- Task statement -
Give the listing again, word for word.

══════════════════════════════

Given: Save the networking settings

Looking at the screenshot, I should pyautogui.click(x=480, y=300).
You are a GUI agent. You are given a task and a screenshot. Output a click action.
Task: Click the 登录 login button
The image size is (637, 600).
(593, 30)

══════════════════════════════

- Answer to the problem -
Given: Save the networking settings

Looking at the screenshot, I should pyautogui.click(x=480, y=300).
You are a GUI agent. You are given a task and a screenshot. Output a click action.
Task: Click the 登录 login button
The image size is (637, 600).
(593, 30)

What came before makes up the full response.